By Kelsey Williams
I’m tired of having to defend myself, my decision, my situation, and that of other women.
I’m tired of those who have never met me nor took time to hear my story saying they know what’s best for me, of those who aren’t doctors proclaiming to know more than those who are.
I’m tired of being told that I didn’t know what was best for my baby and my family.
But no matter my exhaustion, I will follow through on the promise I made to myself and to my son: to raise my voice and share our story each and every time anti-choice bills are introduced, particularly one as restrictive as the one introduced last week.
That legislation, sponsored by Sen. Doug Mastriano, R-Adams, and Rep. Stephanie Borowicz, R-Clinton, would ban abortion when a physician is able to detect a fetal heartbeat. That can happen at as early as six weeks, which is before most women even know they’re pregnant.
But I’ll raise my voice again, so that I can elevate one example of the truth above their rhetoric.
I had an abortion at 22 weeks into a very wanted pregnancy.
I had baby names on a short list. I had a Pinterest board full of ideas on how my two children – my 3-year-old and future baby – could share a room in our cozy, century-old house. I felt the joy that Mastriano and Borowicz described on Monday’s press conference at hearing my baby’s heartbeat for the first time.
But when I saw him on ultrasound for the first time at 20 weeks, 6 days, what I saw was not compatible with joy, or life as I define it – healthy, quality, free of suffering.
He wasn’t moving. His limbs and neck were deformed. His umbilical cord had a structural anomaly. If my pregnancy continued, he likely wouldn’t have the ability to swallow.

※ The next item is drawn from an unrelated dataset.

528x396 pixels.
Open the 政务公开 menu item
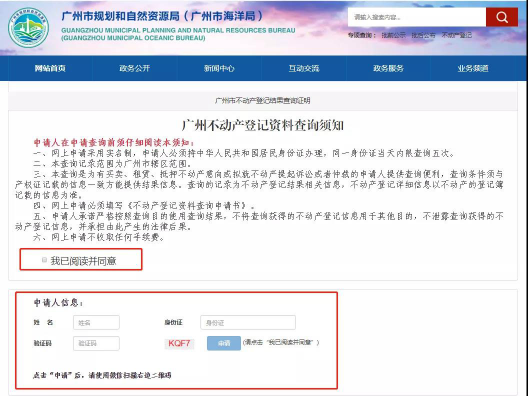[x=135, y=68]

So I did what I knew was right for my son, my family, and myself; I chose to end the pregnancy. I could not carry my son for four more months to give birth to him knowing that his life would only be filled with pain and suffering.
The legislation that Mastriano and Borowicz want to force on Pennsylvania would have stripped me of my choice, my privacy, in my darkest, most grief-filled moments. It would have deprived me of my ability to act as a parent – a mother – and to make the best choice I could for me and my son.
If this proposal was the law when I was pregnant with my son, I would have been forced to carry him to term, only to watch him needlessly suffer.
Some might read this and think: “I would have made a different choice.” That reaction is precisely why I share my story: because each woman deserves to choose for herself, and privacy in which to decide.
Indeed, this is the only approach to this issue that encompasses love, kindness, mercy, and the pursuit of freedom.
When families are making the heart-wrenching decision of whether or not to continue life support for a severely ill loved one, we blanket them in love, sympathy and support. We do not legislatively interfere. We do not picket. We do not boldly tell them “I know what is best for you and your family.”
So why do anti-choice activists insist on doing this to women considering an abortion?
Mastriano said that he and others who are supporting this bill are approaching the issue “without fire and brimstone. We’re going to come with love and kindness, speaking the truth with love.”
I beg to differ. As a woman who has had an abortion, I don’t feel love or kindness from this bill or its advocates, and I certainly don’t hear the truth.
Restrictive bills such as this one, and the individuals advocating for it, carry a tone of judgement, righteousness, and shame.
So I say to Mastriano, Borowicz, and the other co-sponsors of this bill: You can correct your approach and come to this issue with love and kindness by listening to women like me who have walked this difficult path. Realize that the certainties you hold about abortion are yours and yours alone.
My fellow Pennsylvanians and I are well aware of the preciousness of pregnancy and having a family; it is for exactly that reason that we know this decision is such a personal one, one ask that we be left alone to make.
Kelsey Williams writes from Pittsburgh.